Magnetfelder: GSM-, UMTS-, DECT- und VoIP-Telefone im Vergleich (Forschung)
Anlässlich des Mobi-Kids-Forschungsprojekts (Hirntumoren bei Kindern und Jugendlichen abhängig vom Mobiltelefongebrauch) wurde zwischen 2009 und 2016 erstmals auch die niederfrequente Magnetfeldimmission systematisch untersucht. Die 2017 publizierten Ergebnisse sind überraschend.
Magnetfeldemissionen entstehen bei Mobiltelefonen durch starke und niederfrequent schwankende Gleichstromflüsse innerhalb der Geräte. Von der Forschung wurde die daraus resultierende Einwirkung auf das Gehirn (induzieren von Strömen im Gehirngewebe) bislang wenig beachtet, das Hauptinteresse galt der hochfrequenten elektromagnetischen Exposition. Bekannt war bislang nur, Mobiltelefone erzeugen im GSM-Modus weitaus stärkere Magnetfelder als im UMTS-Modus. Neu hinzugekommen ist nunmehr die Einordnung von DECT- und W-Lan-Telefonen mit VoIP.
Die Studie "ELF exposure from mobile and cordless phones for the epidemiological Mobi-Kids study" beschreibt Messungen und Modellrechnungen, die anlässlich der MOBI-Kids-Fall-Kontroll-Studie durchgeführt wurden mit dem Ziel, die niederfrequente Magnetfeldexposition des Gehirns durch Mobiltelefone und Schnurlostelefone zu bewerten. Untersucht wurden vier verschiedene Kommunikationssysteme: GSM, UMTS, DECT und VoIP (W-Lan-Telefonie mit Voice-over-Internet-Protokoil).
Die von den Telefonen während eines Gesprächs erzeugten Magnetfelder wurden unter kontrollierten Laborbedingungen gemessen und anhand der Messwerte dreidimensionale Extrapolationen der Felder erzeugt. Mit Computersimulationen wurde anschließend die Dichte der induzierten Ströme (ein Basisgrenzwert) und die elektrische Feldstärke im Gehirn ermittelt. Für die Simulation wurden Voxelphantome von Menschen unterschiedlichen Alters verwendet: acht Jahre, elf Jahre, 14 Jahre und Erwachsener. Die Ergebnisse zeigen, dass bei DECT-Gesprächen die Stromdichten im Gehirn in der Größenordnung Faktor zehn niedriger sind als bei Telefonaten im GSM-900-Modus, jedoch sind sie mehr als doppelt so stark wie bei Telefonaten im UMTS-Modus (die unten verlinkte Studie zeigt dazu ein plakatives Schaubild). Die durchschnittliche Stromdichte bei W-Lan-VoIP-Telefonaten war ihrerseits um 30 Prozent niedriger als bei UMTS, doch die Schwankungsbreite von Gerät zu Gerät war hoch. Wichtig war besonders bei DECT das Miteinbeziehen der Spektralkomponenten in die Stromdichtesimulation.

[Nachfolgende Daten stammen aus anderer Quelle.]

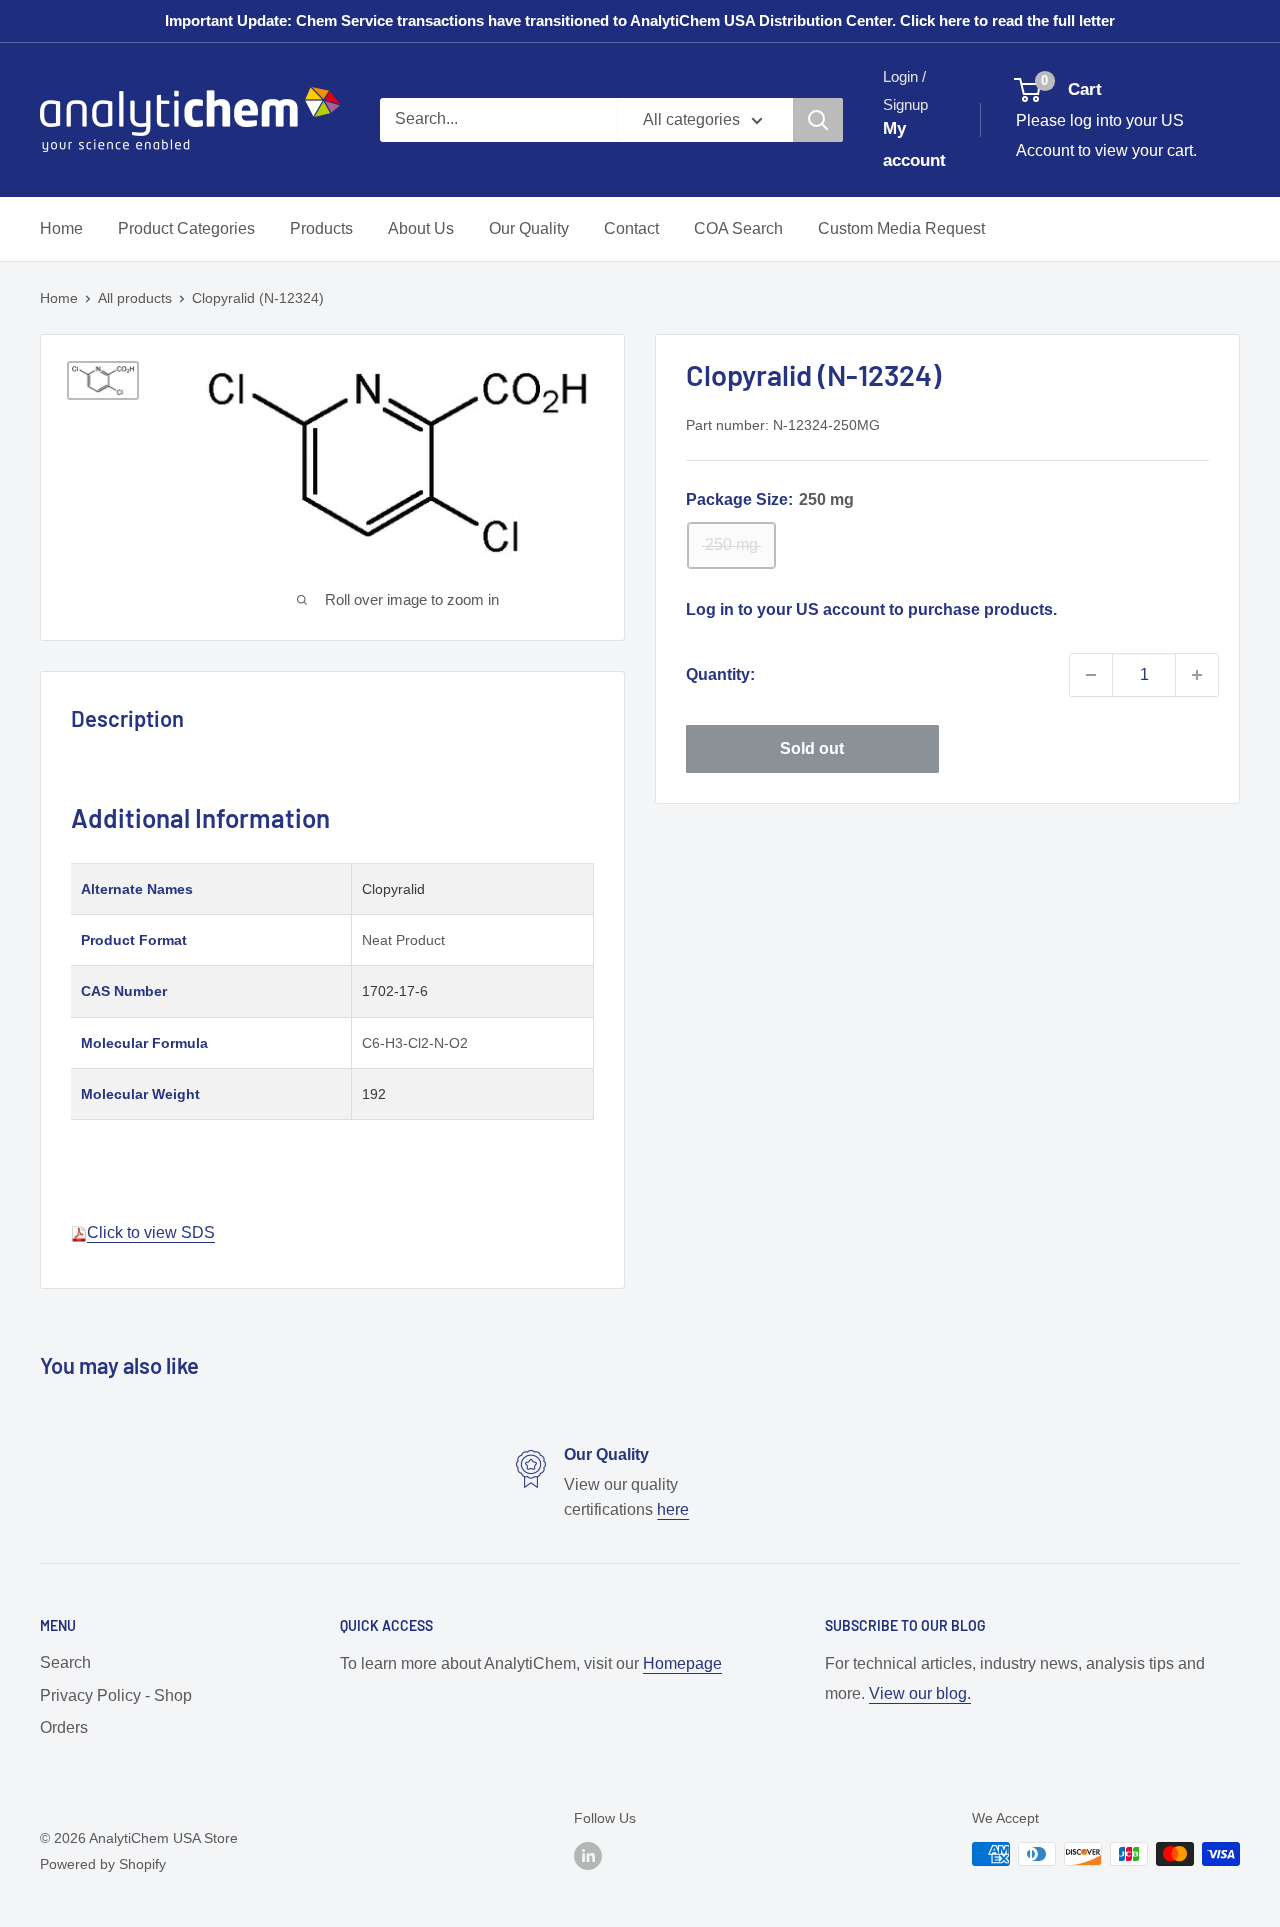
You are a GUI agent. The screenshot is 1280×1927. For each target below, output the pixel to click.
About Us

Die Studie legt den Schluss nahe, die räumliche Verteilung induzierter Ströme in Hirngewebe wird durch die Bauart eines Telefons bestimmt (insbesondere durch die Anordnung der Batterie), wogegen die Amplitude der Ströme hauptsächlich vom Kommunikationssystem abhängt und damit eine gute Grundlage für die Beurteilung niederfrequenter Magnetfeldexposition bei epidemiologischen Studien ist. Die Anzahl der Phantome war allerdings nicht groß genug, um zweifelsfrei nachzuweisen, dass mit steigendem Alter auch die Stromdichte im Gehirn zunimmt. Sollte dieser Effekt tatsächlich zutreffen, spielt, abgeschätzt anhand der verfügbaren Daten, das Alter wahrscheinlich nur eine sehr geringe Rolle für die Stromdichte im Gehirn.
Quelle: ELF exposure from mobile and cordless phones for the epidemiological MOBI-Kids study
--
Jedes komplexe Problem hat eine Lösung, die einfach, naheliegend, plausibel – und falsch ist.